BEGIN
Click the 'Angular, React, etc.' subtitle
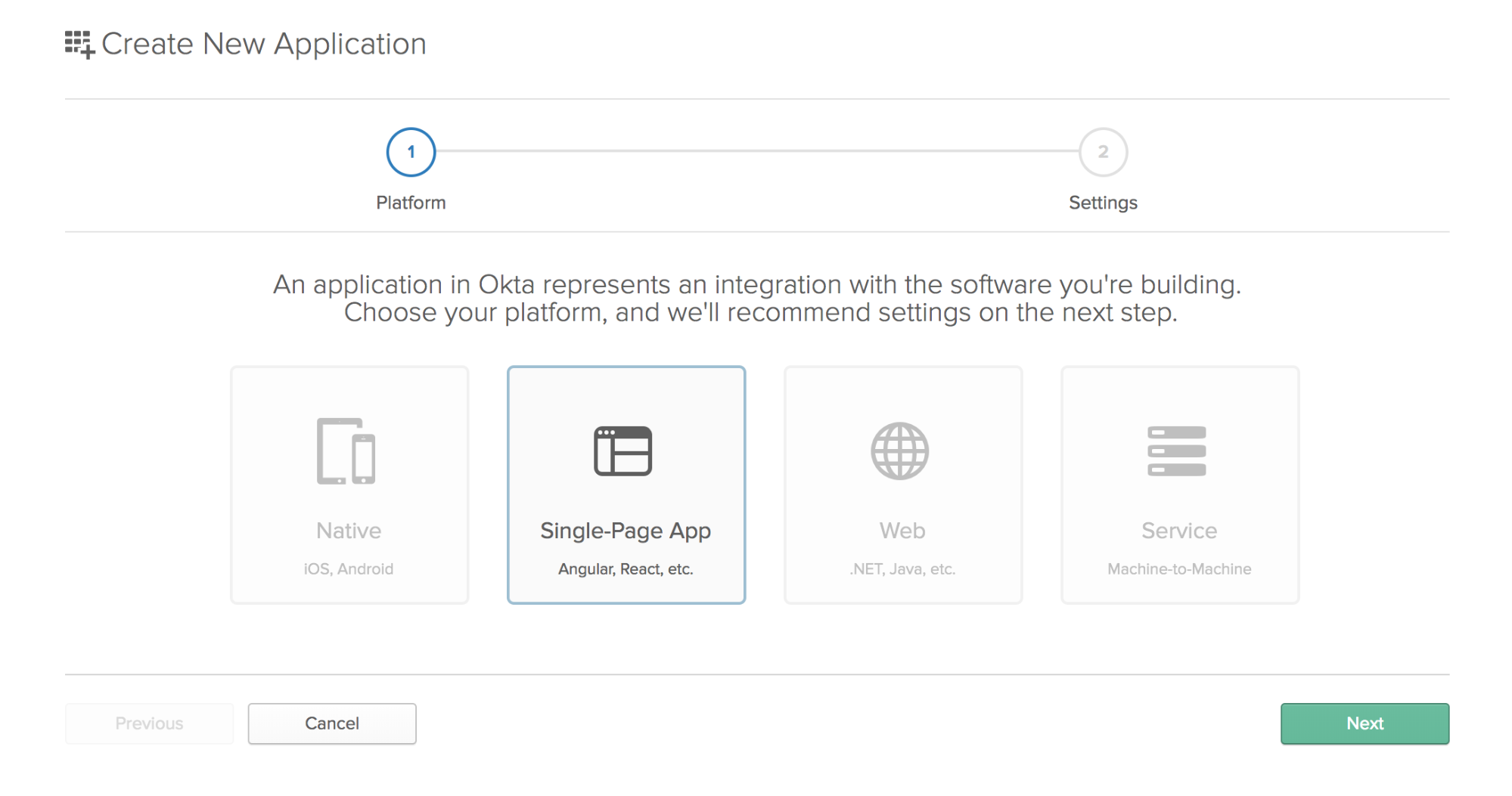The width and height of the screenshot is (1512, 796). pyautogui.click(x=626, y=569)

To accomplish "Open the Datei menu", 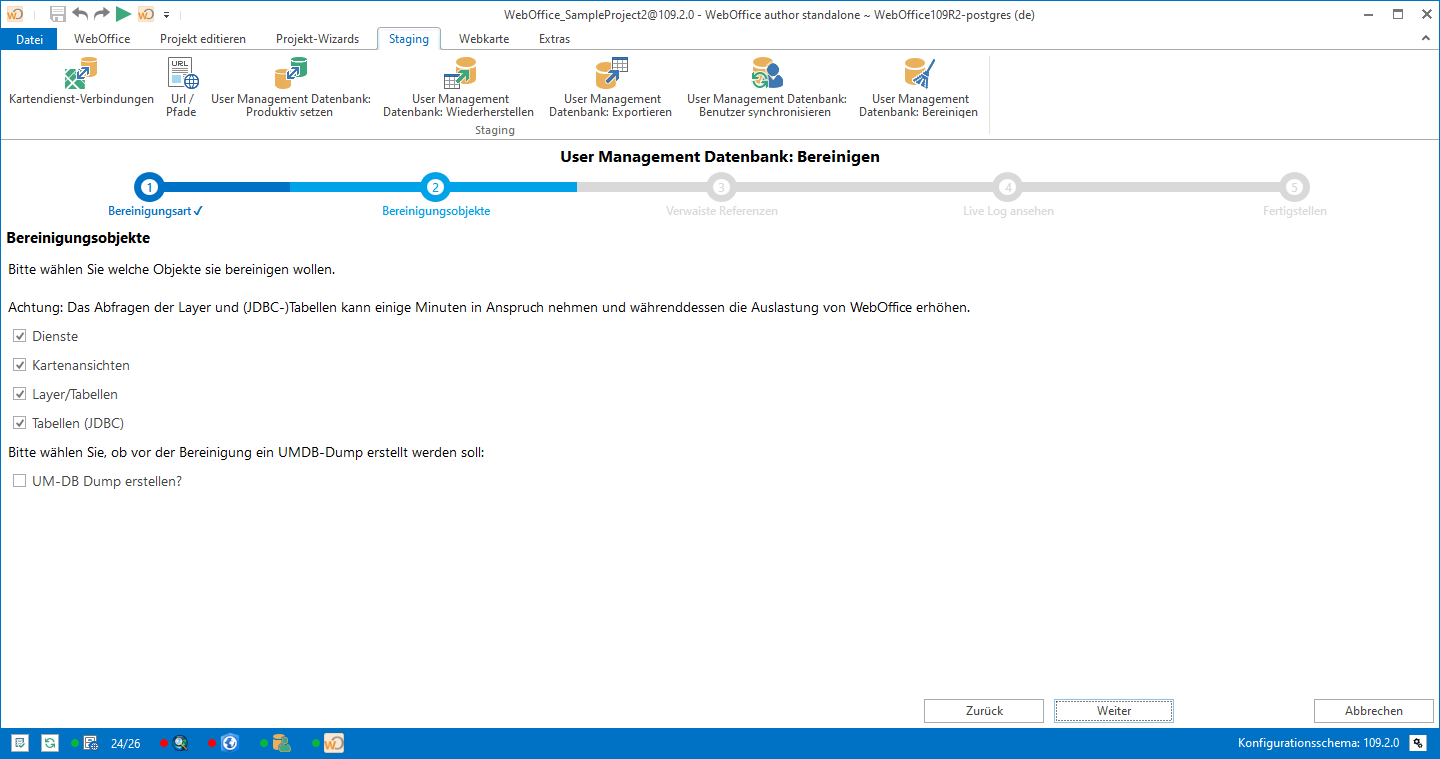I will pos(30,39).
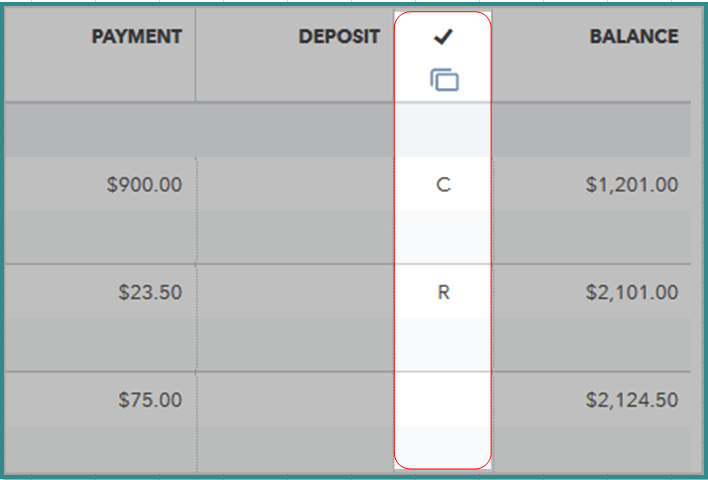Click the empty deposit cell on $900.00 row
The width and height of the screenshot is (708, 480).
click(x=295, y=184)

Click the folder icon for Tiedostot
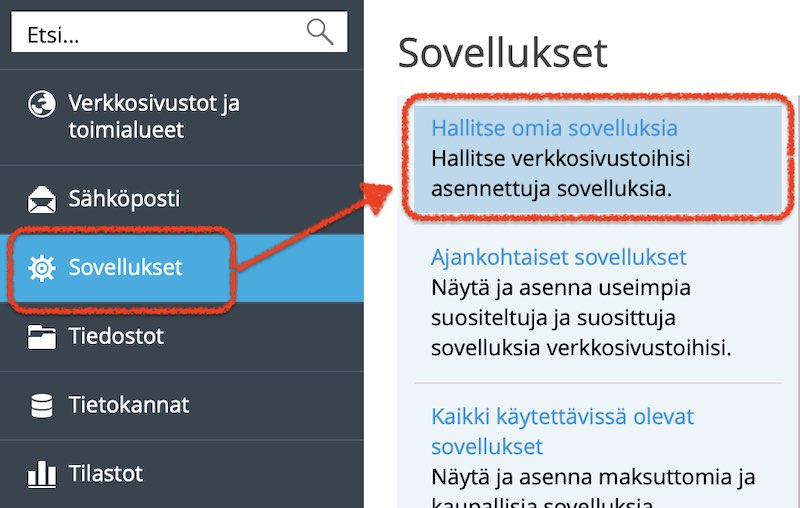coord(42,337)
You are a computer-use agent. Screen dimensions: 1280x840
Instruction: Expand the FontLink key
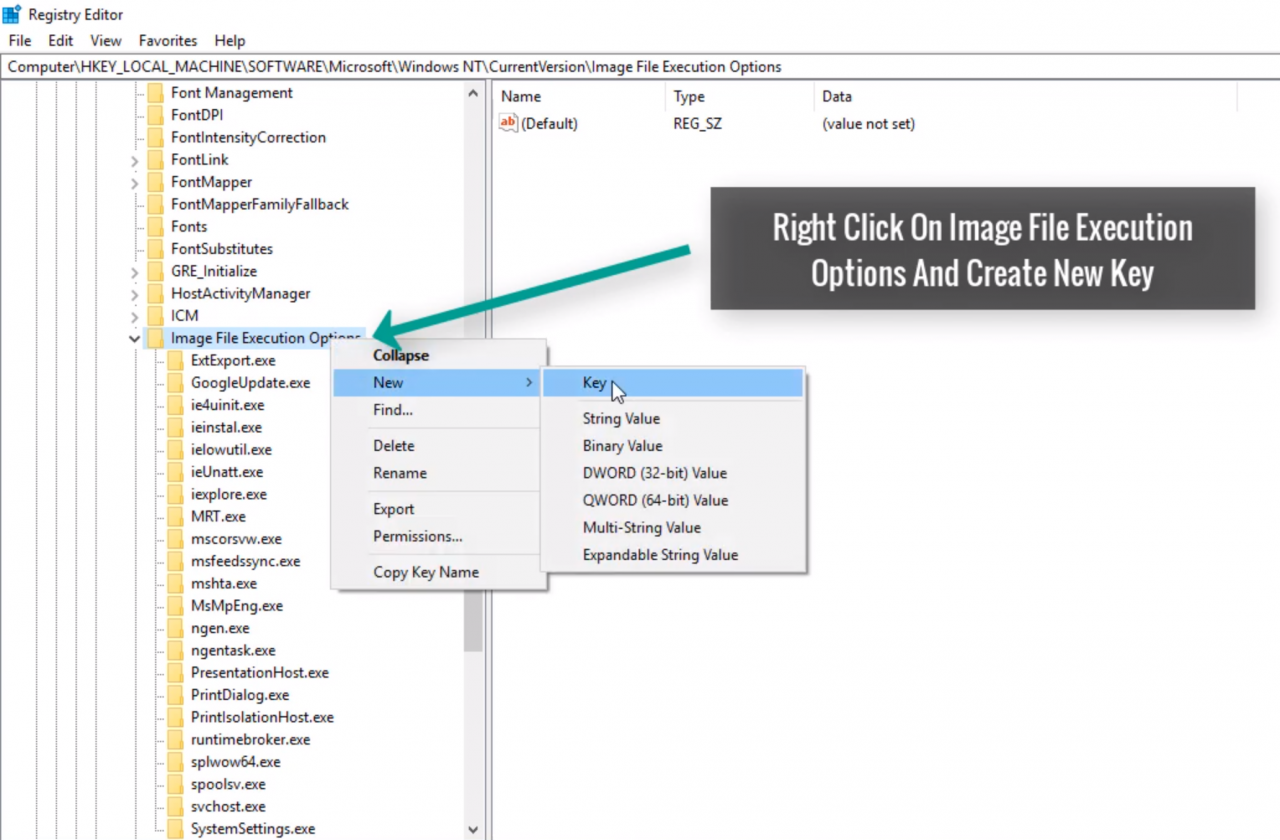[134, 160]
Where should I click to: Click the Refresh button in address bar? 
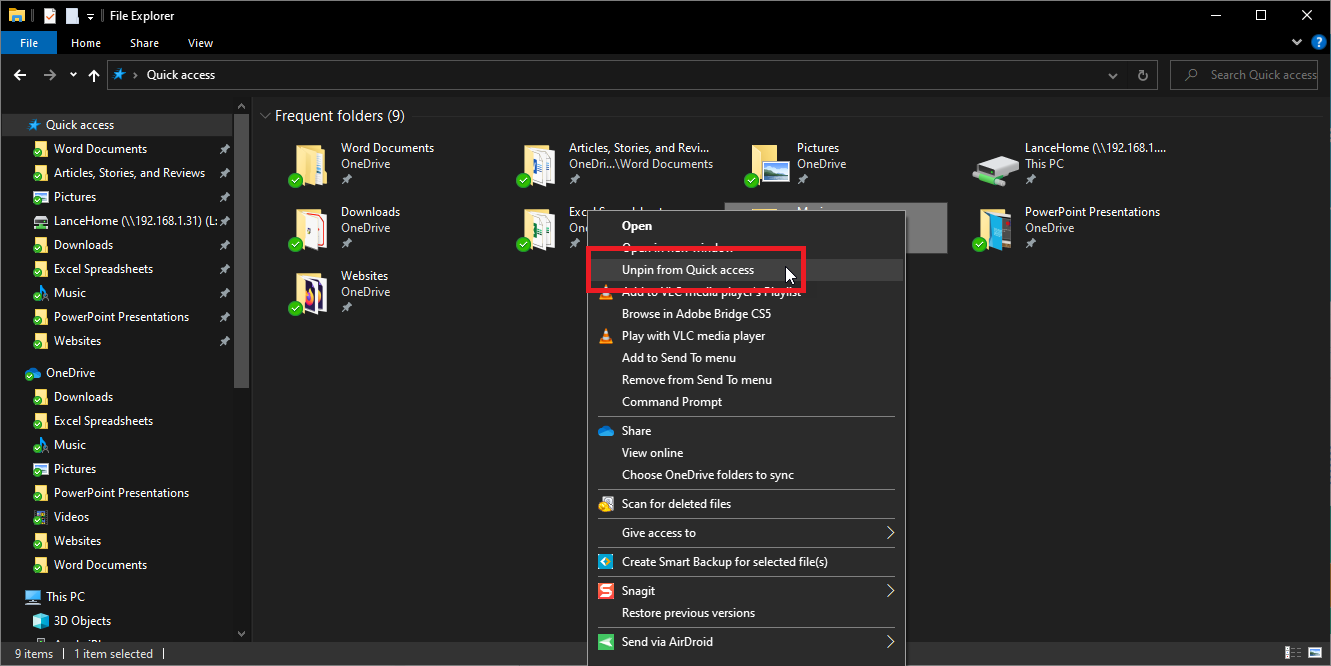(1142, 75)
END
• **WHAT YOU HAVE TO DO**:
Only an exact copy of the lines from the one with "Click the folder icon for Tiedostot" through the last line of the listing should be given; pictures must not be included.

• **RESULT**:
Click the folder icon for Tiedostot
coord(42,337)
You are a computer-use agent. Screen dimensions: 1280x840
Instruction: Expand the FontLink key
[134, 160]
Where should I click to: Click the Refresh button in address bar? 
(1142, 75)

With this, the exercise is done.